My friend Matthew wrote about the staggering numbers of kids in foster care: 250,000 of them in "non-relative foster family homes." That number overwhelms me. It represents so many situations where families broke apart, even if temporarily.
I'm writing about this because I have a lot of unanswered questions. I've met dozens of kids through my work in our local detention center, and after awhile I started wondering why I saw the same kids coming back two, three, four or five times.
The facility is a transition point: the kids wait there for their court hearing or trial. The court decides whether they go home (or live with a relative), to a foster home, to substance abuse rehab, to the juvenile prison near Topeka, or to a residential treatment facility. (Those are the options the kids and I have talked about. There may be more I don't know.)

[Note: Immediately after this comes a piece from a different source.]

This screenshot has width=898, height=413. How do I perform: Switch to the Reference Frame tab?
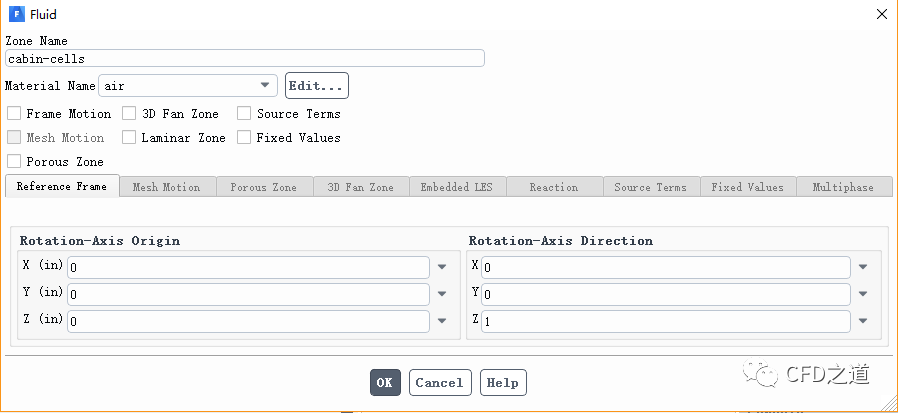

Seeing the kids' hurt, even though they tried to hide it, finally took its toll. I kept wondering if running the kids through this system, this shuffling from place to place, really was redemptive. How could they find somewhere to belong, and someone who would be able to see past their defenses and care?
I probably shouldn't end this way, but I have far more questions than answers.
Are foster families and parents trained effectively? Are they being supported?
Are employees within the juvenile detention system supported and trained well?
How quickly should a child or teenager be removed from their home situation?
Are we criminalizing substance abuse, when a real solution may be more complex than a jail sentence?
How can we help teenagers genuinely heal, change, and make restitution after committing a crime, like violence or theft?
If I sound critical, I'm sorry. I truly respect many of the staff I've met at the detention facility--people in "the system." If I sound like I'm putting no responsibility on the teens, please understand--I know they have a choice.
I just know that I would have a very hard time growing in that system, and I've been given far more discipline, care, and support than almost all of them have.
What will it take to care for these kids, who are vulnerable, gifted, broken, and yet so guarded about letting anyone close to them?
I'm not big enough to offer an answer for the system, although it needs work. I agree with Becca, though: it is a huge opportunity for good people to become involved.